Зеркалисье - Нерон Фокси
Шрифт:
Интервал:
Закладка:
Дракон выбрался на свободу, и видели его лишь те, кто умел смотреть в трех реальностях. Для остальных это был просто хаос. Тьма окутала землю, и освещала ее лишь алая луна, да горящие прибежища всякого нечистого духа и всякой ненасытной птицы.
Земля переболела этот недуг — бога, заключенного среди страниц. И дракон плакал серой и солью. Алекс плакал вместе с ним, ведь каким бы чудовищным не был этот многоглавый монстр — он имел вначале чистые мотивы. Ядро раскалилось, и расплавленная лава пробивалась наружу, вызывая катаклизмы, смерчи и ценами. Брат огня и грома был в агонии. Его красное сердце надломилось — будучи переполнено болью, оно уже не выдерживало поглощенных страданий.
Алекс очнулся в лесу, где то через пол года. Где он пропадал — известно лишь высшим силам. Известно лишь, что по ту сторону реальности его руки превращались в пилы и лезвия, а мысли приобретали формы — это была и музыка, и ритм, и танец. Это был и диалог, и сон. И в руках он держал расколотое алое сердце, сочащееся расплавленным златом.
Стоя перед опустевшим троном, он думал о ней, и о том, что никакое богатство мира и власть не сравнятся с ее счастьем. Раскаленные небеса распались на составные части. И трубила последняя труба.
Был конец зимы, и лед уже начал таять — его окружала дикая местность. Но и его собственная дикость входила в резонанс с внешним. Он ощущал вкусный воздух — такой, что его хочется съесть. Так же, он слышал пение первых весенних птиц. И они рассказали ему о том что произошло.
Искалеченный мир был изолирован, и власти потеряли свою структуру. Люди стали предельно спокойны и счастливы. Мертвые возвращались к жизни, и их встречали омолодевшие, и полностью выздоровевшие обитатели нового мира.
Алекс держал в руках камень — бирюзу. Формой напоминающий тот, что был в его сне. Как то смело шагнув в талую воду, он даже не удивился, как на соприкосновении поверхностей возникло голубое пламя и рыжие искры. Ведь пройтись по воде уже не было прерогативой мессий. Он шел ей на встречу, сжимая в руке бирюзу — символ кротости.
Ведь когда умирает один дракон — рождается другой..
5. Лягуха-Летяга
И снова лес. И снова одиночество. Странно, что ему хотелось побыть одному так часто. Его мечтой была она и время с ней. Больше не было нужды охотиться. Пока что. Зверо больше не беспокоило его. Они нашли гармонию. И все же, он уходил по ту сторону черных обратных зеркал и гулял по иллюзорным мирам в одиночестве.

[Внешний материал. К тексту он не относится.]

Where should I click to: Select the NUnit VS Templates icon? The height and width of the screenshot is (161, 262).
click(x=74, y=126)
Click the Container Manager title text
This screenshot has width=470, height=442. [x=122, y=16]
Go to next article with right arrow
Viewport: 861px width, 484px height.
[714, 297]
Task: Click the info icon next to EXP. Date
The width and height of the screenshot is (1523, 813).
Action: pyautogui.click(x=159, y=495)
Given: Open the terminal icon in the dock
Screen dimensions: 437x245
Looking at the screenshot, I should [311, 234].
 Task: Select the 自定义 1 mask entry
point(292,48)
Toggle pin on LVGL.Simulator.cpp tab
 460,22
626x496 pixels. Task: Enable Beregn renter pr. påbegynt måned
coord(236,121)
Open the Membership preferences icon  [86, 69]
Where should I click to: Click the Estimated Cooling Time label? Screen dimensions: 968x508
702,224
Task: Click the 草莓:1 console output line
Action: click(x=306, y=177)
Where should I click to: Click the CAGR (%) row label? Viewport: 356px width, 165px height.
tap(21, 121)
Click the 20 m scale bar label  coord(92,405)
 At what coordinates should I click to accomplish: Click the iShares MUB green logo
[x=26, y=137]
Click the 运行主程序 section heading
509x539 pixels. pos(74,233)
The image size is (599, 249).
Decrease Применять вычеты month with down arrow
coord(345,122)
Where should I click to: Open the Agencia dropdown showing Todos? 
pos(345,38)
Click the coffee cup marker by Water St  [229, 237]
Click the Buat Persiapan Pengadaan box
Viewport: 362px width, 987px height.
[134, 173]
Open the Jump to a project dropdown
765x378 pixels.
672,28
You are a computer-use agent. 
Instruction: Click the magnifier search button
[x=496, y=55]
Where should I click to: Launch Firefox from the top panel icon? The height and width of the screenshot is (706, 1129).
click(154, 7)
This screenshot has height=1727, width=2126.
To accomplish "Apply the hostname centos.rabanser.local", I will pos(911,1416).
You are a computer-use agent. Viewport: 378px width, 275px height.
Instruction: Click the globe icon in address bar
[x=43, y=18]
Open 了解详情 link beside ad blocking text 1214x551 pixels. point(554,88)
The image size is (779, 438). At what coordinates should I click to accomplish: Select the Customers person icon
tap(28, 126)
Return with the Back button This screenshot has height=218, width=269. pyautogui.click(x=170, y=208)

Та пустота, что терзала его, жаждала наполниться. Но сколько не питай бездну — ей будет все мало. На этот раз, он шел на болото. Ему всегда нравилась эта местность. Ковер из мха и дикие травы. Грибы, что источают манящий аромат. Москиты не беспокоили его. Однажды он гулял с Пандой и тот сказал ему, что нельзя убивать москитов. Они тоже хотят жить, как и все живые существа. Все же он был охотником, и его инстинкты диктовали ему некоторый шаблон в поведении. Он решил что если и охотиться, то только на Чеширое Зверо.
Сквозь чащу он шел к болоту. Тут еще он не был. Да и вся местность в лесу менялась, согласно его внутреннему миру. Болотце было небольшим, и пахло сладким ароматом. Он присел на упавшее дерево рядом с водой. Закрыв глаза, задумался, а что же делать с этими инстинктами убийцы, как жить с этим голодом охотника, и, при этом, не причинять вреда живым существам. И ответ пришел неожиданно.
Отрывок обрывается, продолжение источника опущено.